Friday, May 4, 2012

Crying over Mariano

I'm sure there will be no shortages of fond reflective pieces all over the interwebs today about Mariano Rivera. He's just too good. At his craft, at his job, at his age, as a person. The first ballot Hall of Famer is the all-time saves leader, a playoff warrior, and so consistent performing a duty that routinely chews up and spits out it's participant. When you sit back and look at the gravity of the injury: his season is done. Then expand wider to his career, his influence in the clubhouse and the field it's almost too much to take in.

As a Phillies fan, I'm wondering why I feel sad for Mo. Sure he's a good guy and an excellent ballplayer, but that hasn't elicited a feeling that is best described as "bummer" in me before. Especially from a non-Phillie.
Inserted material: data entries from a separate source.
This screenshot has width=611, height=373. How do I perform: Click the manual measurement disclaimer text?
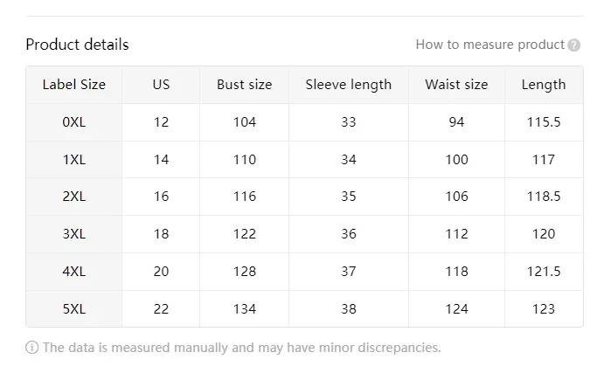pos(241,348)
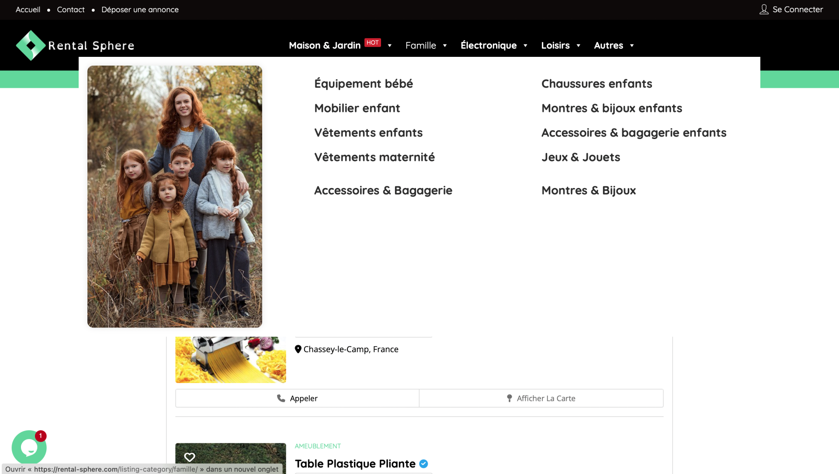The image size is (839, 474).
Task: Click the Rental Sphere diamond logo
Action: pos(31,45)
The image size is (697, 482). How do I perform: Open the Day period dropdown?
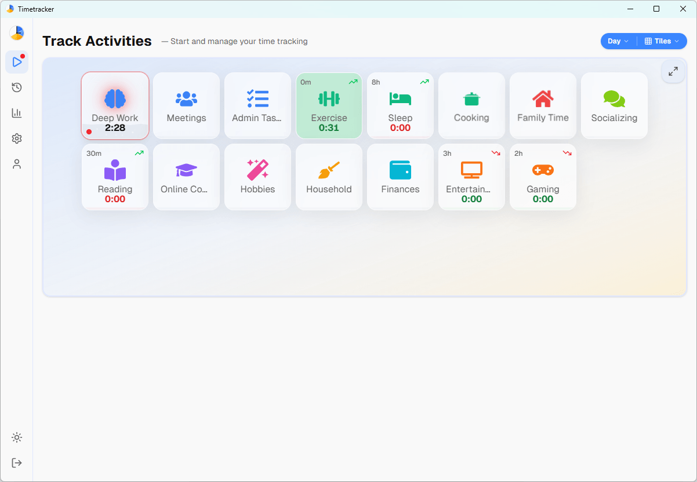pos(616,41)
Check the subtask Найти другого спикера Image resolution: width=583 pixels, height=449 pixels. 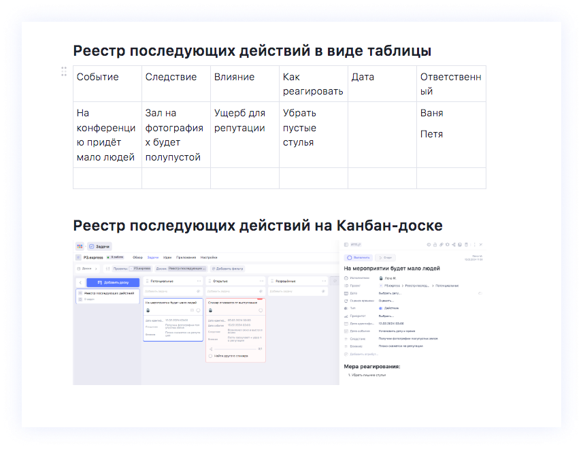click(x=210, y=356)
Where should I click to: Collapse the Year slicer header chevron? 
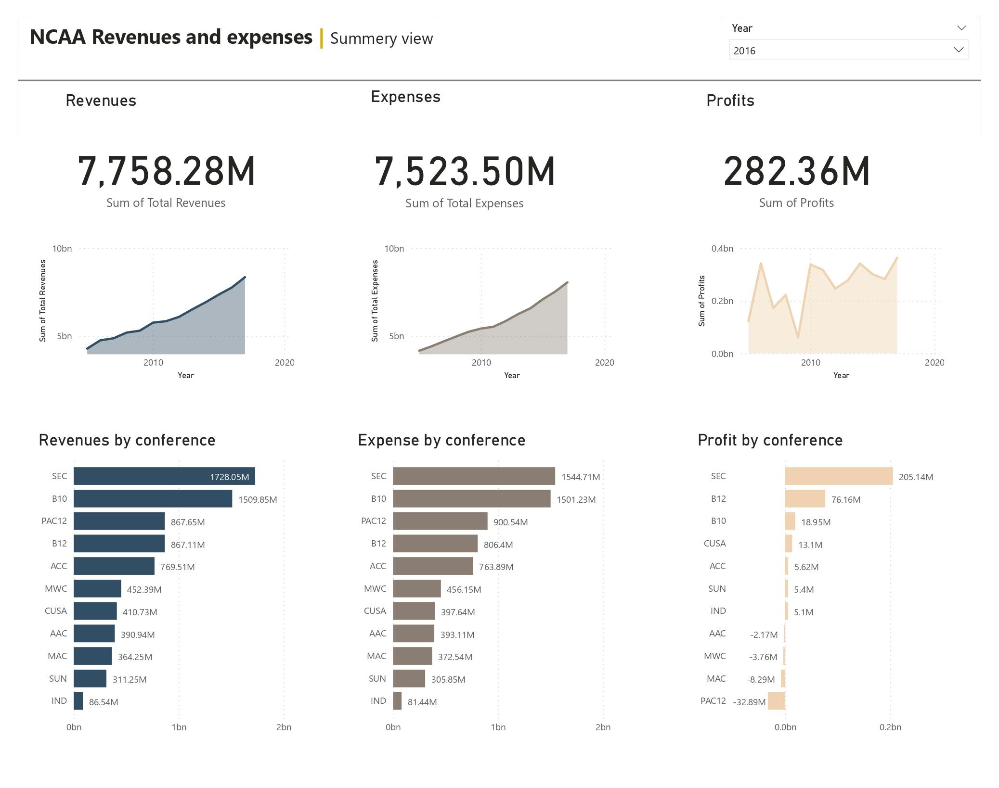(x=961, y=28)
When events like this happen, people want to feel involved. They want to participate to reflect and share their feelings as if it's entirely unique and personal. When Whitney Houston died, it's not uncommon for people to express their feelings over Facebook or Twitter. iTunes record sales for Houston shoot up thousands of percents because why? Did all of these Houston fans not own the Bodyguard soundtrack? No, they weren't really fans in the first place, but they wanted that experience of being included and participating in the magic that was her music. Something that many of those iTunes purchasers took for granted while she was alive, only to show up late to the party once they realized her talents are now finite.
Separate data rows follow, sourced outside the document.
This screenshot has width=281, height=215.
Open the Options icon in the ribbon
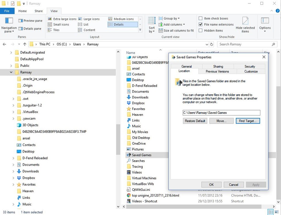click(265, 24)
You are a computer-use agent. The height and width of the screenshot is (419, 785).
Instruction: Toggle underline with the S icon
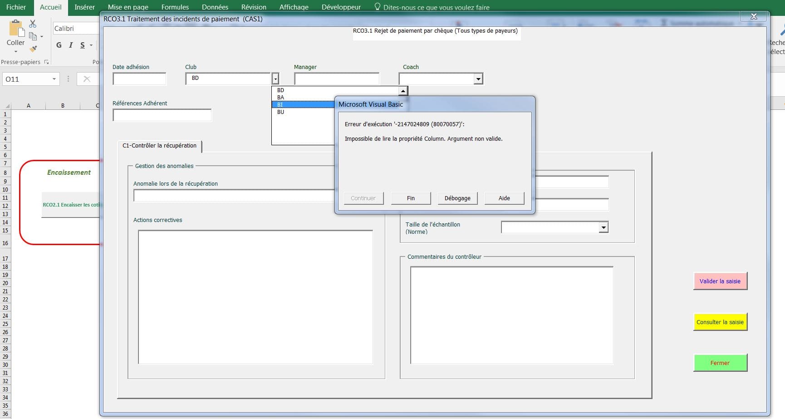[x=83, y=45]
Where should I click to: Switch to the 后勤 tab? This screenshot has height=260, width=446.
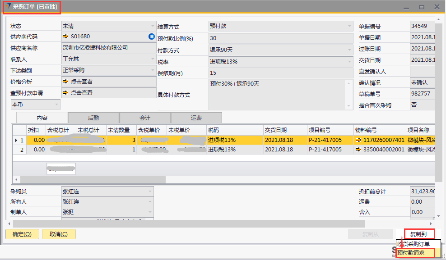pyautogui.click(x=93, y=118)
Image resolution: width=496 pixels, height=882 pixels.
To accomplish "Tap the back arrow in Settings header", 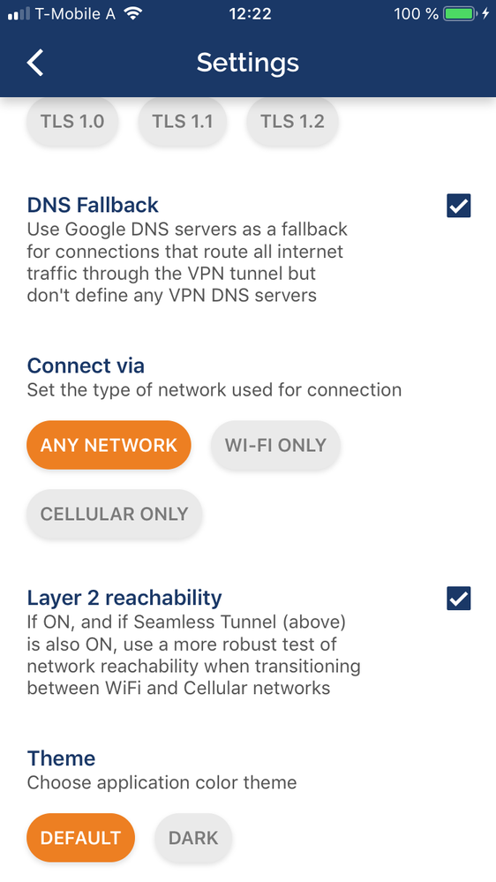I will click(x=35, y=63).
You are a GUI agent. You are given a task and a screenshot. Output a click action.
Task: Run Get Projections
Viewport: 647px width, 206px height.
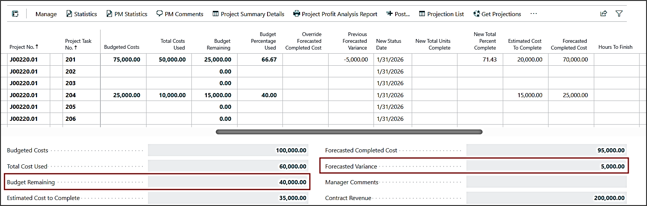[497, 14]
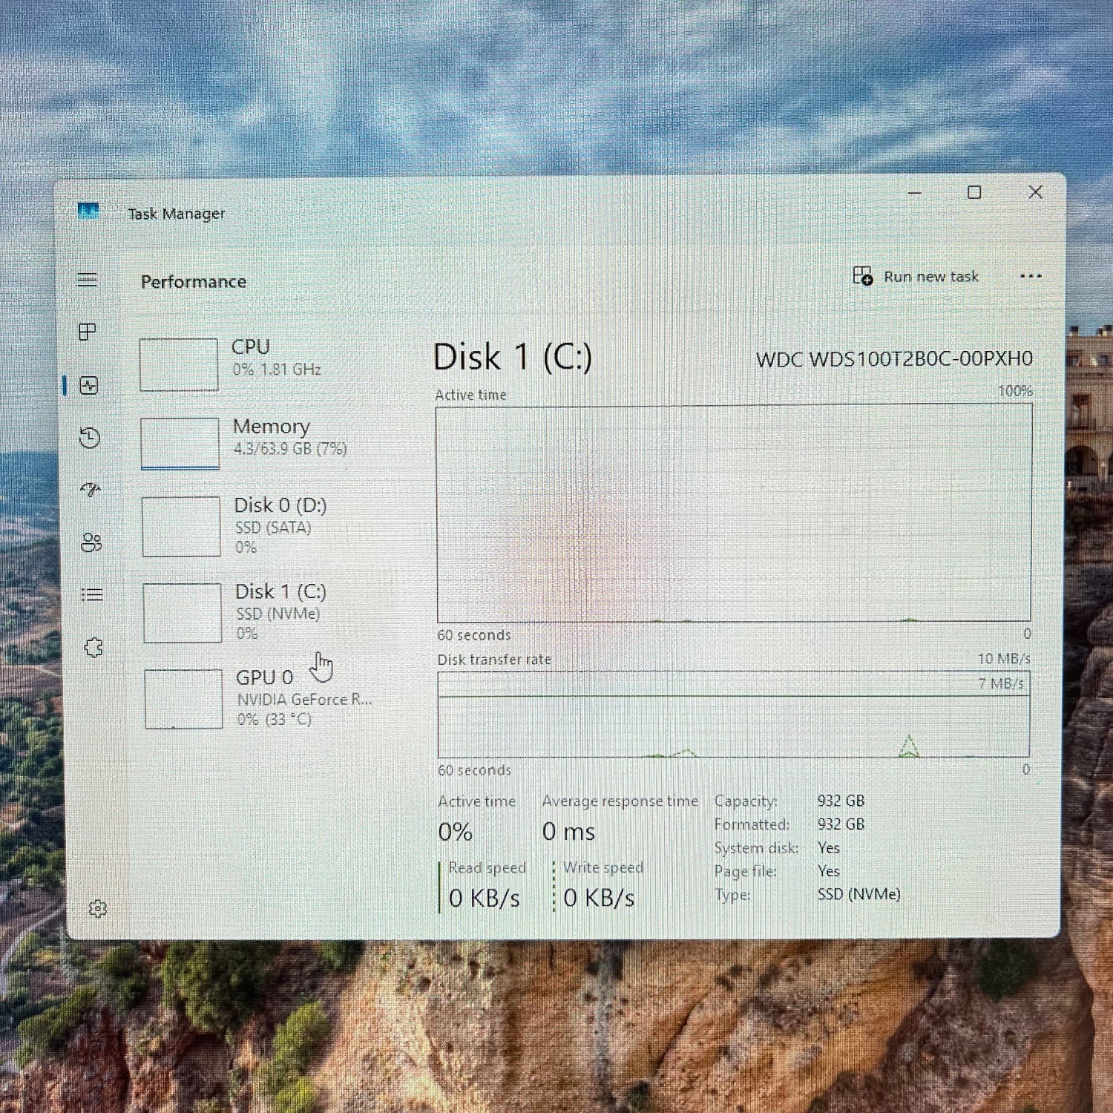Go to the Processes page icon
The width and height of the screenshot is (1113, 1113).
point(88,332)
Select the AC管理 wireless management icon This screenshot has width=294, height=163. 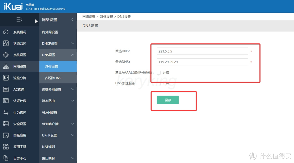click(x=5, y=89)
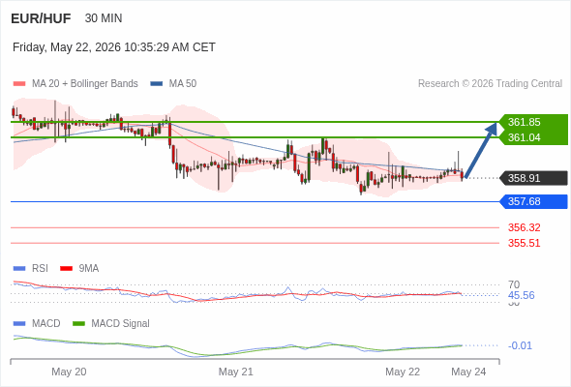The image size is (571, 387).
Task: Select the 361.85 resistance price tag
Action: click(x=533, y=122)
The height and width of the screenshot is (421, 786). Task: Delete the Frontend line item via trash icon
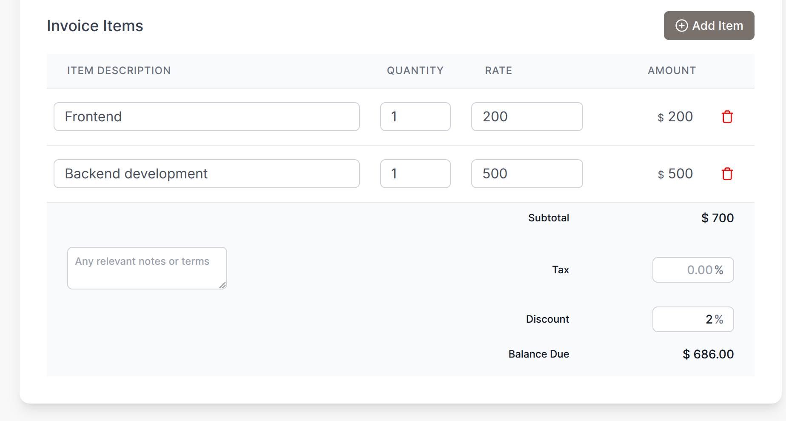(727, 117)
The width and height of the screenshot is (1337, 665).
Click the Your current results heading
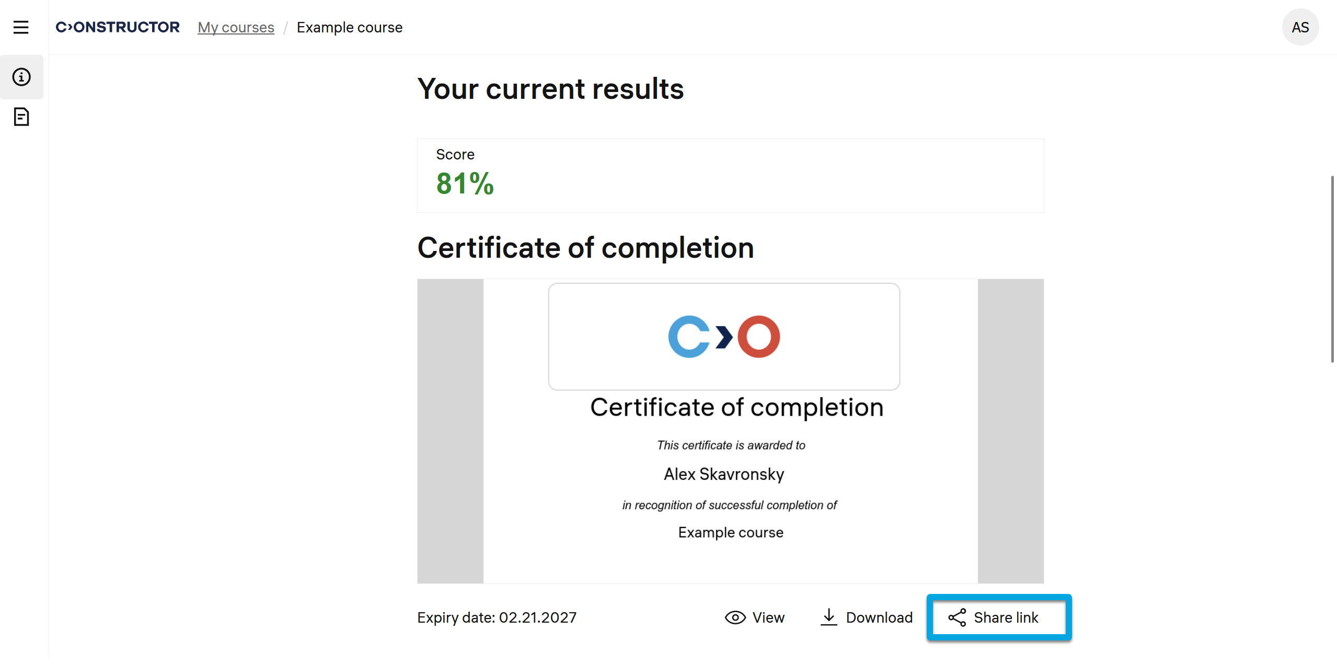click(550, 89)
The benefit of knowing and acknowledging the above paragraph is that you don't succumb to such empty and soulless trysts of a nostalgia you never had but then, suddenly, wanted.
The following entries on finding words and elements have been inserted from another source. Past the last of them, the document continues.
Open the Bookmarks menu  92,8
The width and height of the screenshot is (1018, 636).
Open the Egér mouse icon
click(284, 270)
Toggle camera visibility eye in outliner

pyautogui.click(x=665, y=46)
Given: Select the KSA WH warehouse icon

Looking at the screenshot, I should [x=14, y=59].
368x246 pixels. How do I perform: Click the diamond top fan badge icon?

So that has very little to do with my emotional output for Mariano. I think most of the bummer feel comes from just the circumstances of seeing one of the all time greats of baseball history go down in a heap. Appearing mortal. Abruptly (potentially) ending his illustrious career not on his terms, but on the terms of a freakish accident.

We have all seen players that hang around too longtarnish their legacy, put on jerseys that just don't look right, force comebacks, or are forced to retire because their bodies just can't take it anymore. Very few athletes are able to or capable of making the decision to leave on their terms -- at the right time. Mariano looked like he was going to be able to make that decision. He was healthy, coherent, still on top of his game, and before the season started he hinted at possibly thinking about retiring. He earned that right. He was prepared to leave the game with as much class and respect as he entered it with.

Should this be the end for Mariano Rivera, it's just not the way any baseball fan would want it scripted. His #42 jersey will be the last 42 worn in baseball for the rest of time. It'll be Exit Sandman, and well, that just plain sucks.